Polscy naukowcy i inżynierowie ulepszali radzieckie rozwiązania. Wcale nie uznawali tamtejszej technologii za tak udaną, jak określali ją Sowieci. Ci zresztą byli urażeni, że Polska przez długi czas nie chciała zakupić reaktora. Ostatecznie trafił do nas ten sam, który został użyty w elektrowni w Finlandii.
Innym pechem Żarnowca był Czarnobyl
Rodzimi naukowcy powtarzali, że zastosowana u nas technologia jest znacznie bezpieczniejsza. Ba, przeprowadzano symulacje, z których wynikało, że popełniono te same błędy co w Czarnobylu, to tragedii by nie doszło. Po prostu reaktor sam by się zatrzymał i wyłączył. Opinia publiczna była jednak nieprzekonana, w szczególności na Pomorzu dochodziło do protestów przeciwko budowie. W 1989 r. podjęto decyzję o wstrzymaniu budowy, rok później Żarnowiec przeszedł w stan likwidacji.

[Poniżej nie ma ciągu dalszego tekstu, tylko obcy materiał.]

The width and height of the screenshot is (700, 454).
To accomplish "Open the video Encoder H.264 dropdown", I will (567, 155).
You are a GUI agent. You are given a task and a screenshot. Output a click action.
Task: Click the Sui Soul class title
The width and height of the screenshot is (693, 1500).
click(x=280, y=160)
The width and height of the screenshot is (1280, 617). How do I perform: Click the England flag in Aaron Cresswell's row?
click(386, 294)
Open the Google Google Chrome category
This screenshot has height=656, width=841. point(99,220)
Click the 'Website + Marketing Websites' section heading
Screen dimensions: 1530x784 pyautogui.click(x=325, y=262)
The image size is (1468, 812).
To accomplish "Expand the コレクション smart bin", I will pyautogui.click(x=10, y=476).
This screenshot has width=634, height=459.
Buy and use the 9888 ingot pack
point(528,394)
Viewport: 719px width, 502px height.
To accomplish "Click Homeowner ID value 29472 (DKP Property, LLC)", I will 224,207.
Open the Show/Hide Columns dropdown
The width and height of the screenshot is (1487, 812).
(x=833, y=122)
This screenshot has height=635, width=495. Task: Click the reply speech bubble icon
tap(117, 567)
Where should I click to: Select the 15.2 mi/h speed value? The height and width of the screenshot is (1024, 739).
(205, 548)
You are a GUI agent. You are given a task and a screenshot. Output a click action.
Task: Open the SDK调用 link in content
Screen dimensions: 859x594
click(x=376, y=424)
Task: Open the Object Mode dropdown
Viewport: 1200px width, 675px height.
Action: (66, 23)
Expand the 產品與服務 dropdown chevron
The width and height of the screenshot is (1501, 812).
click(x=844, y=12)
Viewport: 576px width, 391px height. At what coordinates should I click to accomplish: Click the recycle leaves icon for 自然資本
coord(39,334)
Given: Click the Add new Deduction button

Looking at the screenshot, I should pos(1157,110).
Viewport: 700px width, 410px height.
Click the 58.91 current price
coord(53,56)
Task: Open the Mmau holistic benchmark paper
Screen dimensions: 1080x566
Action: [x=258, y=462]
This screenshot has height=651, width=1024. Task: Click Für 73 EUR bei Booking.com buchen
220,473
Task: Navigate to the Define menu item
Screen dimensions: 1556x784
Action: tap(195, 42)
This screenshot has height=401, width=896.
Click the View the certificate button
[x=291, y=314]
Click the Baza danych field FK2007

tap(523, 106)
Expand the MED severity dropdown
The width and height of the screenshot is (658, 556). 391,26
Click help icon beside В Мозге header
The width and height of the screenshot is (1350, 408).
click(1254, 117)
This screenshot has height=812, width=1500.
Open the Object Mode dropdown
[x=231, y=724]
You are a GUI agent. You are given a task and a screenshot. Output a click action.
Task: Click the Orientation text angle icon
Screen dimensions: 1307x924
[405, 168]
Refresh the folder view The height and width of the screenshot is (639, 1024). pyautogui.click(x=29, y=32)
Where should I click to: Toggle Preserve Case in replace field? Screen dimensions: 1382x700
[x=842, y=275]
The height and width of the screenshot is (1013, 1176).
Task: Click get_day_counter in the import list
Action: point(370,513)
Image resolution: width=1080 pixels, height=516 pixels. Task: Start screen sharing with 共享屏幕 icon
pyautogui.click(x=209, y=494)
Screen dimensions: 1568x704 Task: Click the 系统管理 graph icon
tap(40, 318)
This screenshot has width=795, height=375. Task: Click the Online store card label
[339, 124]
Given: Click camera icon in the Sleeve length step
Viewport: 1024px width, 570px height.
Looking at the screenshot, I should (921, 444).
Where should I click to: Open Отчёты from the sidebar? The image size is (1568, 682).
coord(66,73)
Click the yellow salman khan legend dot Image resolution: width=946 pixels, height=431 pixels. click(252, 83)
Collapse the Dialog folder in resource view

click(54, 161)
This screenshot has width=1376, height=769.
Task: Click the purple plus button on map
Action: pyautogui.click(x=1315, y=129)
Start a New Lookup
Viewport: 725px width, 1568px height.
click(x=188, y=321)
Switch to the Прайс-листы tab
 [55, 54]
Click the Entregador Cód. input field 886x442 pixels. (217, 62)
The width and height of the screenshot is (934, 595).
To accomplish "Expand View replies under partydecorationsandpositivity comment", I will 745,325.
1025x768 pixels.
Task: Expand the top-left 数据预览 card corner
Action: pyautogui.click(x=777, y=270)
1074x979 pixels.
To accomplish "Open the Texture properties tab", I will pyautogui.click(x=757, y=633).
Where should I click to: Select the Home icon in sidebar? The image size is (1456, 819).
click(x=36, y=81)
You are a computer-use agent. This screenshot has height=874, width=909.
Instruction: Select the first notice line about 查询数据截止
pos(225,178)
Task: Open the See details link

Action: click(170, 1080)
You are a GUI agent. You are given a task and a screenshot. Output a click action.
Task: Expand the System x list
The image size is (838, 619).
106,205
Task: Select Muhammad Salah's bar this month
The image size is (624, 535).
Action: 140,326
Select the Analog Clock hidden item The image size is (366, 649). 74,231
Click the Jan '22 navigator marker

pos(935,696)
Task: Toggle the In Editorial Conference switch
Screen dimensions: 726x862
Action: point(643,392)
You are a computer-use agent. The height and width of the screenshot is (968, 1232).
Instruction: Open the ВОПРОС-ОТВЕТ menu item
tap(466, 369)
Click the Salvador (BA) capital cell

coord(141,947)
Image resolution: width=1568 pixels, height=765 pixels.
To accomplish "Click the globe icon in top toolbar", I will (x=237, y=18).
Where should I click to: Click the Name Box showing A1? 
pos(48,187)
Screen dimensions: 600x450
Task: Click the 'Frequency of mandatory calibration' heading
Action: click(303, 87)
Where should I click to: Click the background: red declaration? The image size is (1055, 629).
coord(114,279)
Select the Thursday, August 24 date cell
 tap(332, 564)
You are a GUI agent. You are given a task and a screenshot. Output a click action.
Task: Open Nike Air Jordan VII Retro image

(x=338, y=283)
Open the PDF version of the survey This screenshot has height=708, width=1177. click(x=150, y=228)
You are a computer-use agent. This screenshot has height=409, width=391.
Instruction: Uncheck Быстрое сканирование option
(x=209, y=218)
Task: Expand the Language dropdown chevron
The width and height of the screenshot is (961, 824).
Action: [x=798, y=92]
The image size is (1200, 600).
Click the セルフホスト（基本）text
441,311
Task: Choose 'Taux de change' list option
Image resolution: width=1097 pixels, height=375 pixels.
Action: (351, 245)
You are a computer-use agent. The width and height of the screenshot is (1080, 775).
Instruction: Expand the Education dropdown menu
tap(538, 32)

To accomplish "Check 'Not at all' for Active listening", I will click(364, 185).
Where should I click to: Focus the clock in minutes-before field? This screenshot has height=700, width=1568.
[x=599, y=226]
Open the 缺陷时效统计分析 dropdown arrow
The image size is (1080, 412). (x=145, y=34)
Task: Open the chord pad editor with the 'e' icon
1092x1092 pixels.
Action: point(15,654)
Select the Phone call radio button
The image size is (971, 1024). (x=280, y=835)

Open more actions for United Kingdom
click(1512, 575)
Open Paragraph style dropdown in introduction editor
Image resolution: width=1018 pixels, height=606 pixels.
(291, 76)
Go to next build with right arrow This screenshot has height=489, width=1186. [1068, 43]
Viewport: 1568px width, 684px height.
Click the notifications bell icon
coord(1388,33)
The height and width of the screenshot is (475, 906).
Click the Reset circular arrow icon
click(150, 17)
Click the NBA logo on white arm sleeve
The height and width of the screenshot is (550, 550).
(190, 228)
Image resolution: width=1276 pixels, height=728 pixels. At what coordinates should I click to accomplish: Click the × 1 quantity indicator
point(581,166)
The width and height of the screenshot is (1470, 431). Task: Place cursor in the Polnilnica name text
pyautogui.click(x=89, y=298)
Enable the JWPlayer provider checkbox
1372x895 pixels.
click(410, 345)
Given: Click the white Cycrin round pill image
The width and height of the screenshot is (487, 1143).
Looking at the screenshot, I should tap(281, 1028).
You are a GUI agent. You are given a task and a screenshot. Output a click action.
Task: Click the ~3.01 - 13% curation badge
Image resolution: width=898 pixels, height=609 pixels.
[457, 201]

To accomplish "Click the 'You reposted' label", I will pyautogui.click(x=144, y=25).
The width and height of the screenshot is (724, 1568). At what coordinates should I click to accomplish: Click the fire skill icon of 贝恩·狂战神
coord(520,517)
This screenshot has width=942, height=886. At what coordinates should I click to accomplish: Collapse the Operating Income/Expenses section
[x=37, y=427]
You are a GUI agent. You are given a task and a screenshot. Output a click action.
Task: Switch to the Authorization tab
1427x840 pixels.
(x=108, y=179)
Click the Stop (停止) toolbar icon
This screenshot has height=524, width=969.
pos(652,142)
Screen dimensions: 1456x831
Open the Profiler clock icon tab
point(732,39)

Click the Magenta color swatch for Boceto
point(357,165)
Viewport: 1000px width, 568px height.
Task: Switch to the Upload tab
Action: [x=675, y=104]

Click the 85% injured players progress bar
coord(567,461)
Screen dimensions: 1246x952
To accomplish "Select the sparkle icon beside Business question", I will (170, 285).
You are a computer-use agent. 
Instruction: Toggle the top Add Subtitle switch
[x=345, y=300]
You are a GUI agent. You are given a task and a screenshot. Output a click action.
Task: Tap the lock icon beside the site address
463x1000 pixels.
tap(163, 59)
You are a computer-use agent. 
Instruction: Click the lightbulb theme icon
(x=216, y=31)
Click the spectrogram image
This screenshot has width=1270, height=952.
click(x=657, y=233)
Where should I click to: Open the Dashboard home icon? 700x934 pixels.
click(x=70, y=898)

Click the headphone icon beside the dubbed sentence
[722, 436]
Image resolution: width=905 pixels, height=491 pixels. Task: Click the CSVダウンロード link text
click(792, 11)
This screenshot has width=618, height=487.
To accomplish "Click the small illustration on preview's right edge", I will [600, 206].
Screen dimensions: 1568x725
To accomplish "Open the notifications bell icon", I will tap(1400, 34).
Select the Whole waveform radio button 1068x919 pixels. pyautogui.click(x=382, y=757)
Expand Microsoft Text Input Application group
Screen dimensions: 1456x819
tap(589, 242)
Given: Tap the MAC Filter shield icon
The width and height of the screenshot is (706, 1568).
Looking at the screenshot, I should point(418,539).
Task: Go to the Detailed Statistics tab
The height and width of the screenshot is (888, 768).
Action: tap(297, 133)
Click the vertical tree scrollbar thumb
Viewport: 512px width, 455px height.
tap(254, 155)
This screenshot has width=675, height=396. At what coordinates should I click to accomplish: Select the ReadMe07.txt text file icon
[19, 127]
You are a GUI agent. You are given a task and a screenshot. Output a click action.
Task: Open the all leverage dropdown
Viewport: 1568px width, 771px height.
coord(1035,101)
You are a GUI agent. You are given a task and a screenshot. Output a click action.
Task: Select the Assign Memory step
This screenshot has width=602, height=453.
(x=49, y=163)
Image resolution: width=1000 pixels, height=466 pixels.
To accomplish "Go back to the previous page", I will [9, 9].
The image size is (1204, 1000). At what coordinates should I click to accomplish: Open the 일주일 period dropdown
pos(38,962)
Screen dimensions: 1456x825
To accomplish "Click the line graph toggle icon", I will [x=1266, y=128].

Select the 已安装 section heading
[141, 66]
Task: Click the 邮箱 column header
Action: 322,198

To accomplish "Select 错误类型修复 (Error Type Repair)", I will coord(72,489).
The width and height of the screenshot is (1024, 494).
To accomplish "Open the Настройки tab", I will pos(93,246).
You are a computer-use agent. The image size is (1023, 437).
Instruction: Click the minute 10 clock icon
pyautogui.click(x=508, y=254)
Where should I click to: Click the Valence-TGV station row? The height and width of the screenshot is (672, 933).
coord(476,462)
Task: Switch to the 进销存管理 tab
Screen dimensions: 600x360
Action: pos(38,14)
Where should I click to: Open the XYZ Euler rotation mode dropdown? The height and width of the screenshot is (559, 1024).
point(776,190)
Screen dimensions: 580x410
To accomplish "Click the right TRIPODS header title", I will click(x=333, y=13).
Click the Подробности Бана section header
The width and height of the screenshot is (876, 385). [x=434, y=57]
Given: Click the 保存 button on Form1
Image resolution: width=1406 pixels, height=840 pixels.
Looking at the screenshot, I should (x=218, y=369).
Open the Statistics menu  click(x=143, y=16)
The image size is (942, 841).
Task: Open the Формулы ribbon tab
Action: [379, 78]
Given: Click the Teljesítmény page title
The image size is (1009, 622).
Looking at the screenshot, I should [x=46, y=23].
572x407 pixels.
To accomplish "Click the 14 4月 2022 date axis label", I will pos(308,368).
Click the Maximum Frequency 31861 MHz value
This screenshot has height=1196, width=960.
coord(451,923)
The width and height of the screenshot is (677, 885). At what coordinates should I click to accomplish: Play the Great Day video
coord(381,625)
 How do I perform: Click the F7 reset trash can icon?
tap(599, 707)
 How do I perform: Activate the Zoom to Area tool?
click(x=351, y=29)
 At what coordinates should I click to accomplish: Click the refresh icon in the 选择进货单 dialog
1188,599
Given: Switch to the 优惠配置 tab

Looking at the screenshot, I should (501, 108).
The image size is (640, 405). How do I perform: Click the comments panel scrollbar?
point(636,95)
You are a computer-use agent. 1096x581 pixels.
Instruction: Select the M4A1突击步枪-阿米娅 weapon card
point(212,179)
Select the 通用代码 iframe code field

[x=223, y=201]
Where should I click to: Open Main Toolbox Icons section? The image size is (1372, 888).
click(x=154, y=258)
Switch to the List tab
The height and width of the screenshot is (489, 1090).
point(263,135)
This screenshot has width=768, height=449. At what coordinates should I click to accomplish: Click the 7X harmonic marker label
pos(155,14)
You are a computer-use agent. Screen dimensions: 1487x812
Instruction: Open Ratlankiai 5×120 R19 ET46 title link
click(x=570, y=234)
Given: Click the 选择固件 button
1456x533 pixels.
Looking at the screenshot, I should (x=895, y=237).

Dziś poparcie dla atomu w naszym kraju jest wysokie. Powrócono również do planów budowy elektrowni – pierwsza w Polsce powstanie na obszarze gminy Choczewo i jej moc wynosić będzie do 3750 MWe. Dobrze też, że i teren po Żarnowcu nie będzie się marnował, jak miało to miejsce przez lata. Chociaż żal za zmarnowaną pracą na pewno pozostanie.